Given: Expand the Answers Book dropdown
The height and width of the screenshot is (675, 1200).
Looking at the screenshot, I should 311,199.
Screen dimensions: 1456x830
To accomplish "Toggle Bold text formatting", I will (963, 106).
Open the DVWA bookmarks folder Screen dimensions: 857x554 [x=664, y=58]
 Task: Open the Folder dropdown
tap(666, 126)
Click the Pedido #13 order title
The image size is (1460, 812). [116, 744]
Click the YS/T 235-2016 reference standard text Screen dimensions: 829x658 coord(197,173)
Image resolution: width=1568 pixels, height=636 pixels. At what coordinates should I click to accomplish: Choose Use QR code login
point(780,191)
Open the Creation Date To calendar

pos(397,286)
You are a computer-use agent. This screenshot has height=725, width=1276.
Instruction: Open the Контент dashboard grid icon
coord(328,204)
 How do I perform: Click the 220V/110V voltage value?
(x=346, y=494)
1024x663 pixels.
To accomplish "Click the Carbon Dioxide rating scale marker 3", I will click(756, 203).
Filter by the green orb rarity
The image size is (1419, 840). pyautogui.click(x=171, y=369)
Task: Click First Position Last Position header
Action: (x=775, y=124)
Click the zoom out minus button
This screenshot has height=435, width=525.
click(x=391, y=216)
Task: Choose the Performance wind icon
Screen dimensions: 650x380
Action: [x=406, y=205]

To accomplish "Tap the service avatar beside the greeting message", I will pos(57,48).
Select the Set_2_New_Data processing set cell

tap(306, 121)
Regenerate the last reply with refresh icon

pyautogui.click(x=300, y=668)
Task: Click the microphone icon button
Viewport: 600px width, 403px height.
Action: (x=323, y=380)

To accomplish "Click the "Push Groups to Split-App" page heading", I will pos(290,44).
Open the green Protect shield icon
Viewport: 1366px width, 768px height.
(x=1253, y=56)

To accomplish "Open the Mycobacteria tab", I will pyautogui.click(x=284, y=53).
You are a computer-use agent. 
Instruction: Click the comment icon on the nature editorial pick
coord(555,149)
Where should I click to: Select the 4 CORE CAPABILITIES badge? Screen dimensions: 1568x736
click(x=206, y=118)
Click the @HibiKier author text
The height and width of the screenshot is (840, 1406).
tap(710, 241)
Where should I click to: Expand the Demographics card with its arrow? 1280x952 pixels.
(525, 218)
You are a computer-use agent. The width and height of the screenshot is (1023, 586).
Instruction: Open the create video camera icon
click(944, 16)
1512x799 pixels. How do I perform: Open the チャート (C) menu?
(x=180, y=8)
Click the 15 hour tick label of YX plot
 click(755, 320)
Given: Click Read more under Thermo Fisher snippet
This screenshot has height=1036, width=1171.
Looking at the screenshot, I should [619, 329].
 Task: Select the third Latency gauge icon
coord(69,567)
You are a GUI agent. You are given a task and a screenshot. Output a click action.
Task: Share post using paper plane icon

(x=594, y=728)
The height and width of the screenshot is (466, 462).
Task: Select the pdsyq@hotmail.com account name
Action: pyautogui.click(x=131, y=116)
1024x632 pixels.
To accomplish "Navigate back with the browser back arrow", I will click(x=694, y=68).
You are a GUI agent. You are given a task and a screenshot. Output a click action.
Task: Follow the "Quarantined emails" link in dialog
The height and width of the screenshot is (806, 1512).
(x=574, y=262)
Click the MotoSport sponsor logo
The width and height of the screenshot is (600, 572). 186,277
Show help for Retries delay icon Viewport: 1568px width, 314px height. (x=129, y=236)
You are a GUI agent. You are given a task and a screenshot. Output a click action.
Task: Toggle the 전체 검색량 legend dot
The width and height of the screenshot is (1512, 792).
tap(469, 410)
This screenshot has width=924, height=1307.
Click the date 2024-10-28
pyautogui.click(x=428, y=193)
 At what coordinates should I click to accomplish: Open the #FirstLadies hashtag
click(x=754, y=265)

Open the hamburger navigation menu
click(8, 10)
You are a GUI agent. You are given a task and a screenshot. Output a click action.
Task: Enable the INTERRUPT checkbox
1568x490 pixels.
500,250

-----

Print exactly the lines between the line with "Task: Follow the" and the final line of the records above, both included.

Task: Follow the "Quarantined emails" link in dialog
The height and width of the screenshot is (806, 1512).
(x=574, y=262)
Click the MotoSport sponsor logo
The width and height of the screenshot is (600, 572). 186,277
Show help for Retries delay icon Viewport: 1568px width, 314px height. (x=129, y=236)
You are a GUI agent. You are given a task and a screenshot. Output a click action.
Task: Toggle the 전체 검색량 legend dot
The width and height of the screenshot is (1512, 792).
tap(469, 410)
This screenshot has width=924, height=1307.
Click the date 2024-10-28
pyautogui.click(x=428, y=193)
 At what coordinates should I click to accomplish: Open the #FirstLadies hashtag
click(x=754, y=265)

Open the hamburger navigation menu
click(8, 10)
You are a GUI agent. You are given a task and a screenshot. Output a click action.
Task: Enable the INTERRUPT checkbox
1568x490 pixels.
500,250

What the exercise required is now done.